The Reason Ronnie James Dio ‘Shied Away’ From Joining Black Sabbath The First Time
ROCHESTER, MI - AUGUST 21: Ronnie James Dio of Heaven and Hell performs at the Meadow Brook Amphitheatre on August 21, 2009 in Rochester Hills, Michigan. (Photo by Scott Legato/FilmMagic)
It Was Tony Iommi Who Convinced Him
After Black Sabbath famously fired Ozzy Osbourne, they brought in Ronnie James Dio as replacement. Dio met guitarist Tony Iommi at The Rainbow Bar and Grill on Sunset Strip in Los Angeles in 1979. At the time, Dio was looking for a new gig while Iommi was in search of a new vocalist. It worked out nicely for both parties, for a few years at least. By November 1982, Dio left Black Sabbath to form his own band.
Now in an excerpt released from Dio’s memoir titled Rainbow in the Dark: The Autobiography, it was revealed that he initially “shied away” from the prospect of fronting Black Sabbath.

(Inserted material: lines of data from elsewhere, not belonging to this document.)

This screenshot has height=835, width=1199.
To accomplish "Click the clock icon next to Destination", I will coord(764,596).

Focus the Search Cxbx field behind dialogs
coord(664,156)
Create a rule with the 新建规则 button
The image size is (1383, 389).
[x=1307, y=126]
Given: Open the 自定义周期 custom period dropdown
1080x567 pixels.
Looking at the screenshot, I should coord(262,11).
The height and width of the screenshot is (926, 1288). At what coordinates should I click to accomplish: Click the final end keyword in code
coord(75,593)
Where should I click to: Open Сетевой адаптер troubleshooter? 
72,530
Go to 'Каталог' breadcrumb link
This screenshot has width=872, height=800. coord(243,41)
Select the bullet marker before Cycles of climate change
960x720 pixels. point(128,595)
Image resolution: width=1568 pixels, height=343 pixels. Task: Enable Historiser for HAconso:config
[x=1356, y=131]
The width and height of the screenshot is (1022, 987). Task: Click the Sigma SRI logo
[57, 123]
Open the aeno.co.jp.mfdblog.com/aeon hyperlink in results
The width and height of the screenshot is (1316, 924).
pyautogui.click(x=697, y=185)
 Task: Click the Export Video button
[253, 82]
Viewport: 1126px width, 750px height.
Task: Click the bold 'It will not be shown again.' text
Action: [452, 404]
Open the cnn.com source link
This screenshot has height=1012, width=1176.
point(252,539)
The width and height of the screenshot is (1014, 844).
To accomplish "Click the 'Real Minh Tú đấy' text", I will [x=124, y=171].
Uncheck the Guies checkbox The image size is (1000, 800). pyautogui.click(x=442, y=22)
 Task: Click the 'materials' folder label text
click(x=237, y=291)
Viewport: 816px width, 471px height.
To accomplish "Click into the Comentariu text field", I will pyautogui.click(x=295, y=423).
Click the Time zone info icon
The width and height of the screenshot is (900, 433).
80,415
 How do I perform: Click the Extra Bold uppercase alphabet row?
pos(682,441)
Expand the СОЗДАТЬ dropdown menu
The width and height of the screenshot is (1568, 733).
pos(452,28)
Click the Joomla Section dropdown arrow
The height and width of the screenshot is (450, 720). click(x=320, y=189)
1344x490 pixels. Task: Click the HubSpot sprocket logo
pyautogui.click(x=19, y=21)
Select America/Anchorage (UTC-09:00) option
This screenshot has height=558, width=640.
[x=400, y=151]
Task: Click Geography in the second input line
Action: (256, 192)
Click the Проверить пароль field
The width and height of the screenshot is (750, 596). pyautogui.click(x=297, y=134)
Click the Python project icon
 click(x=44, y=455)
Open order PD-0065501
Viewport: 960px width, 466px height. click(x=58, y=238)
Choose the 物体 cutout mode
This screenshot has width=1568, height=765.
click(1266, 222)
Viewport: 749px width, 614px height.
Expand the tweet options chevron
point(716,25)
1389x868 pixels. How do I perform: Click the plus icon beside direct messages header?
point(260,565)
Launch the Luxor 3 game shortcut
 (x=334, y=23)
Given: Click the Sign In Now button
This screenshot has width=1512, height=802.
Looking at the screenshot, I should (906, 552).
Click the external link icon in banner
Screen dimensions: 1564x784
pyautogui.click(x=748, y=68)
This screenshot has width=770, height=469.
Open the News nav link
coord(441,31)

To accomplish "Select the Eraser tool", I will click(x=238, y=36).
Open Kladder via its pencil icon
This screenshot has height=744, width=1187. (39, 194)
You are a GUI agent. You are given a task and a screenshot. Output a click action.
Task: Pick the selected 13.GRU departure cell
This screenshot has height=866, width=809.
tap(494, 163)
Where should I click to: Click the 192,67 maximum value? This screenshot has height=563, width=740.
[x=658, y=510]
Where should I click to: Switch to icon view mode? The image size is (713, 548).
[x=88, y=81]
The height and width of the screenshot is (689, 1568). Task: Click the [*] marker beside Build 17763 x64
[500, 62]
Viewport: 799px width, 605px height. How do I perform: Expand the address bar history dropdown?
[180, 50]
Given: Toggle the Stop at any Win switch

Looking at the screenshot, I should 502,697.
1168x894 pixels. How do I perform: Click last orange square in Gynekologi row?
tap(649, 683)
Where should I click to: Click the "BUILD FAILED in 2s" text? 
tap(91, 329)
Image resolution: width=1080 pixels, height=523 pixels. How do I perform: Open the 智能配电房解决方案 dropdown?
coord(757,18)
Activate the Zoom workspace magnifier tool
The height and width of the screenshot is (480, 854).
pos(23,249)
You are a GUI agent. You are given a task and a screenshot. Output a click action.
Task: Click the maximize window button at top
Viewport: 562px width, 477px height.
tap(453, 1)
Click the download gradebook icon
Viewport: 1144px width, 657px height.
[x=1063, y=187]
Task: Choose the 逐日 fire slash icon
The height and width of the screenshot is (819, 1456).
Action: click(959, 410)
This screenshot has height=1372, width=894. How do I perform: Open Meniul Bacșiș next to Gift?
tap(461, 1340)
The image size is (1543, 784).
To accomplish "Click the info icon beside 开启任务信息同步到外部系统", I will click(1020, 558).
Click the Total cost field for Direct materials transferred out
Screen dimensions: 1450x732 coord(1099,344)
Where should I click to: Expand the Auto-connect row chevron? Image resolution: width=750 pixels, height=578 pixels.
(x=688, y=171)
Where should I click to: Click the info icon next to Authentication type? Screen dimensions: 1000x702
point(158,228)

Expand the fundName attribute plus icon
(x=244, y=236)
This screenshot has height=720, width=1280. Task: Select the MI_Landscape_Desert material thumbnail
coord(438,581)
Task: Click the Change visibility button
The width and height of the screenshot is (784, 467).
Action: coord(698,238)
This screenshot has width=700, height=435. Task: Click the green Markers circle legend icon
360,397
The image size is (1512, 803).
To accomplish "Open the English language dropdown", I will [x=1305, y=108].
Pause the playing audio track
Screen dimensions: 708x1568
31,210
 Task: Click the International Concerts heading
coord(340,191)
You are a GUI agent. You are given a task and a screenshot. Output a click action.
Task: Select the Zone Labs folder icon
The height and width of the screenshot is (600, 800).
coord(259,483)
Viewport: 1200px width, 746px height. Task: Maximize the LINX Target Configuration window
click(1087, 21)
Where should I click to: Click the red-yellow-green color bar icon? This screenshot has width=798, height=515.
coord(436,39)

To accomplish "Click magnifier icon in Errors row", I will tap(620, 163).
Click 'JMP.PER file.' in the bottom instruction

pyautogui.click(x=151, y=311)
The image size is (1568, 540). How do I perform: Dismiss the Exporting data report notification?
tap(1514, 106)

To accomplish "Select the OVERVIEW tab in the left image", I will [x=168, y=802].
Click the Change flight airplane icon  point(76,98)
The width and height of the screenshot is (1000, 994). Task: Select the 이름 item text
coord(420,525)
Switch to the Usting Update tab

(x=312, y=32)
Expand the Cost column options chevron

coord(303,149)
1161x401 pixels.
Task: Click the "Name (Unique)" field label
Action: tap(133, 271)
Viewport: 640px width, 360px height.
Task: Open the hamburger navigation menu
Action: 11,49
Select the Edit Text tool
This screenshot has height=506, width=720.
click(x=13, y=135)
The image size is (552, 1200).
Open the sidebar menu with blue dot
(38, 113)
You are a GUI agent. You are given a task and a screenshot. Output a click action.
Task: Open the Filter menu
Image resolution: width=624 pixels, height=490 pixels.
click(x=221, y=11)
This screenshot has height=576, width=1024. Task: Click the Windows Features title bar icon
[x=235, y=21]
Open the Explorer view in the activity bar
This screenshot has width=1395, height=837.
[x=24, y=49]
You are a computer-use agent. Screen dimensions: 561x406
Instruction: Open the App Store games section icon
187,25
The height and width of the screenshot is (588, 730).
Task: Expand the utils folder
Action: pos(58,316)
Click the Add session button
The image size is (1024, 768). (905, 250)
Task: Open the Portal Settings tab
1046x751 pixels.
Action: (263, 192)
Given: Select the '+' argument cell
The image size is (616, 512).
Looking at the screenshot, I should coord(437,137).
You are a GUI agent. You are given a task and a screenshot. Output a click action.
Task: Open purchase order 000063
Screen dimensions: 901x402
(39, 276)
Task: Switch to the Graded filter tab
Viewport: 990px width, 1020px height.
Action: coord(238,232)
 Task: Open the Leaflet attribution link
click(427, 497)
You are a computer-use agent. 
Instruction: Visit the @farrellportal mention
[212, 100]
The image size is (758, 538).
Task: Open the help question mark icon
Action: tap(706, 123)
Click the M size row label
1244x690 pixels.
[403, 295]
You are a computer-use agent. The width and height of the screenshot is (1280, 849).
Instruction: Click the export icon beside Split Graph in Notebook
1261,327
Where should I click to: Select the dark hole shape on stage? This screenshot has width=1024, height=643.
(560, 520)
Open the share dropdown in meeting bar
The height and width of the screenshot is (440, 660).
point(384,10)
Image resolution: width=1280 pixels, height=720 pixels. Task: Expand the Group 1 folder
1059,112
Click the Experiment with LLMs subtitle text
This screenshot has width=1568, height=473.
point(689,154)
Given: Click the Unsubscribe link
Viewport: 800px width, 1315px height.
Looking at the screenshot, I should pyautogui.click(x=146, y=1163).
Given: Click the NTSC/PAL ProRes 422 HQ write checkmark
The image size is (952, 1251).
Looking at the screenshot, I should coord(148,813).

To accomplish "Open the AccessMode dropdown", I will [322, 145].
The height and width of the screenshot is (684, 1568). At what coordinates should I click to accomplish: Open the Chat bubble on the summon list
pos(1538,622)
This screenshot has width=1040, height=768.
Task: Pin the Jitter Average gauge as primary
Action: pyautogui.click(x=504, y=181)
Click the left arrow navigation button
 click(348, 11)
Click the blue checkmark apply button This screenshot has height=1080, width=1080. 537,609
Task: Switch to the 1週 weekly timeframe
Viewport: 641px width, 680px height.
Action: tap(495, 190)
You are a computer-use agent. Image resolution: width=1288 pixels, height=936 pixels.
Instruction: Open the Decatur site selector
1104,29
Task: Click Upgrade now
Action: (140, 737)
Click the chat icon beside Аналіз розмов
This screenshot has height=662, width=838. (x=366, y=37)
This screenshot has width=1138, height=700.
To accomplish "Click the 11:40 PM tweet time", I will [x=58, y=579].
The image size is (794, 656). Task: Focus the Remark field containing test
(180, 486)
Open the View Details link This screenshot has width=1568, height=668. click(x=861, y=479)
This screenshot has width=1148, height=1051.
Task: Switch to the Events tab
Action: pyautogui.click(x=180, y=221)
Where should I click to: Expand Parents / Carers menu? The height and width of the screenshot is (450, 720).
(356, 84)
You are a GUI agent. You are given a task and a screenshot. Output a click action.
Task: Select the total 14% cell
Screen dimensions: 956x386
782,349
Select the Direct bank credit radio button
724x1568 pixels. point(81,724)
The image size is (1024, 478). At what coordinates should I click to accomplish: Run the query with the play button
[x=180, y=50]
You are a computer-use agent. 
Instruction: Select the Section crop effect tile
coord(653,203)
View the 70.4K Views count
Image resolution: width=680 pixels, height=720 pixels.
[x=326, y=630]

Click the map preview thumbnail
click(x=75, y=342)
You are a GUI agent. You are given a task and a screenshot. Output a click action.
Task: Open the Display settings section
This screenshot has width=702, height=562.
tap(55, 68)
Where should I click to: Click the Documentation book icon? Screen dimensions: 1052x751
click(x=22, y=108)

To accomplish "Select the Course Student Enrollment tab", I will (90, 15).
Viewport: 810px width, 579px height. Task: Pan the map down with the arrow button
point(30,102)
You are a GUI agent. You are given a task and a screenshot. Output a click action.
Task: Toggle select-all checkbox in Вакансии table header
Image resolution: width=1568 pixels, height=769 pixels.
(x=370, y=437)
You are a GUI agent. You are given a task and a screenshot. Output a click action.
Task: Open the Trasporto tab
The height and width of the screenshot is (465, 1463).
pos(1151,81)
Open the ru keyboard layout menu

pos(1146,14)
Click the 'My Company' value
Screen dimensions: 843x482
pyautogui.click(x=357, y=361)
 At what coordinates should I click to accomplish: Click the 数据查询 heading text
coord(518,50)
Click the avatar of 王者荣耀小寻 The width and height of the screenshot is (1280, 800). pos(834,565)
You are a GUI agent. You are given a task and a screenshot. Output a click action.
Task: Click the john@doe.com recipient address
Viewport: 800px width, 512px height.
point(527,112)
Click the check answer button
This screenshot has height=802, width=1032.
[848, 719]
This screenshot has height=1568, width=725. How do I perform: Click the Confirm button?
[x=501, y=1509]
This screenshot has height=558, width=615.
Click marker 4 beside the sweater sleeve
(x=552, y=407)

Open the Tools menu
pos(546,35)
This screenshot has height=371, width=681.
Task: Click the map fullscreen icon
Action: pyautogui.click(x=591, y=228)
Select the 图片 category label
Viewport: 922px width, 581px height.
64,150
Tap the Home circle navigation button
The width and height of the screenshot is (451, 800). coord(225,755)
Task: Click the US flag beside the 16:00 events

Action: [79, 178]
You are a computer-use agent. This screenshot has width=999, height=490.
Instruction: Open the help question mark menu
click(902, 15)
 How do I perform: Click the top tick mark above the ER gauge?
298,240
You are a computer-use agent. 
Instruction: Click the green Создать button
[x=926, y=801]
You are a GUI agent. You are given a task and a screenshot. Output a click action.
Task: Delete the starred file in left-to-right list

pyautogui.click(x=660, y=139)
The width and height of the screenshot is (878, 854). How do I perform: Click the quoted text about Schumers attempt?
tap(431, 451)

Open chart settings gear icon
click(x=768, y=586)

“I admit, at first, I shied away from the prospect,” Dio wrote. “I was desperate to do my own thing again after the years working under Ritchie Blackmore’s rule. I was also unsure how on earth I was supposed to replace Ozzy Osbourne in Black Sabbath.”
“Unlike in years to come, when groups like Van Halen, Bad Company, Iron Maiden, and even Queen could bring in a new frontman with impunity,” he continued, “in the late ’70s, the idea of a superstar group like Sabbath replacing their frontman was considered unthinkable. Led Zeppelin without Robert Plant, the Rolling Stones without Mick Jagger? Sacrilege.”
He was hesitant to do it because he didn’t want to “end up alienating both Sabbath and Rainbow fans.” Nevertheless, Iommi convinced him to accept the gig.
Rainbow in the Dark: The Autobiography was published on July 17, and it was completed by journalist Mick Wall and Dio’s wife Wendy.